Saint Mary's Gift
I.
O Arcady, green Arcady! fair land,
Through which, by others led, I oft have trod,
Tracing their footsteps on the golden sand,
Indelible, — or on the pregnant sod,
From which, when feet, like Jove's swift Herald's, shod
With winged sandals, touch the sacred soil,
Thick spring immortal flowers, but to the hand
Is an unyielding clod, whose sordid toil,
As if for earth-hutched gold, seeks poesy's bright spoil.
II.
If I have deemed thy secret springs and glades
Like real, and more lovely than possess
A place on earth, — if o'er all earthly maids
Loved thy sweet Queen, the Queen and Shepherdess
Of gentle spirits, — in thy wilderness
O let me build a bower, where some may rest,
Who seek thy green and never-withering shades,
And haply praise the simple hand that drest
Its wild of tangled boughs, though rudely at the best.
III.
And what, great Queen, shall be thy poet's theme?
Ah, of what else should youthful poets sing
But that of which young maidens muse and dream?

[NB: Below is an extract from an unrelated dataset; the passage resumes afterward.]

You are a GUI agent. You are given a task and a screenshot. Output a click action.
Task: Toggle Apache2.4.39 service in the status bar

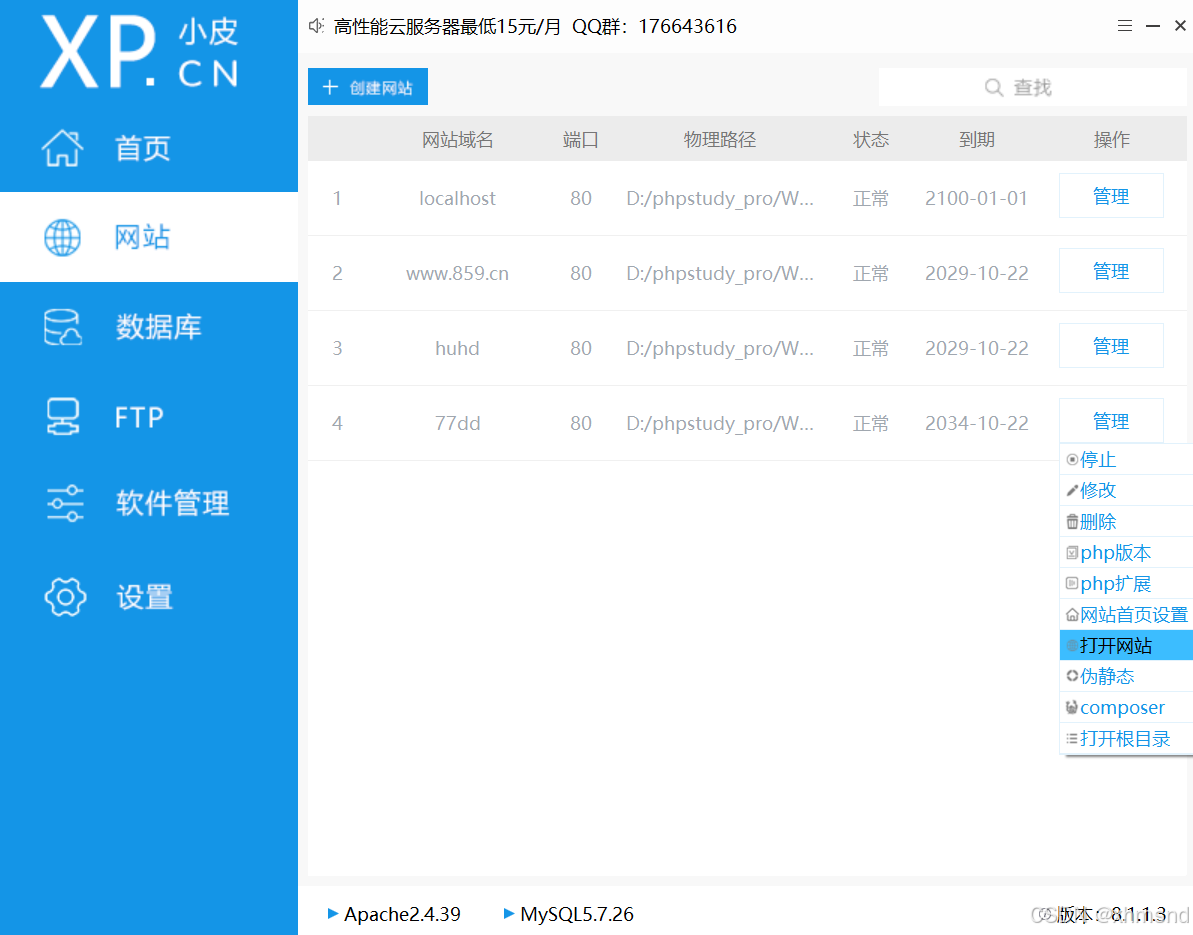pos(394,914)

And while they speak of whatsoever thing,
Of that their hearts will still be whispering: —
Sweet Love — the prisoner and the liege of sense,
Fresh spring of virtue, honor's crystal stream,
Green youth of eld, full store of indigence,
Life of all living things, the might of innocence.
IV.
But now to tell what might in love may be: —
There was a lady in the ancient time,
A lady of great worth and dignity,
And for her worthiness I weave this rhyme,
In a far distant age and different clime,
And bind these simple posies in a wreath,
To show her faith and sweet benignity;
The priest had shrived her only son for death,
Prayers for his life no more, but for his soul he saith.
V.
But she before our Lady's shrine to kneel
Went forth at midnight, when no eye could see,
And to that mother pure did make appeal,
That she for mothers' love would piteous be.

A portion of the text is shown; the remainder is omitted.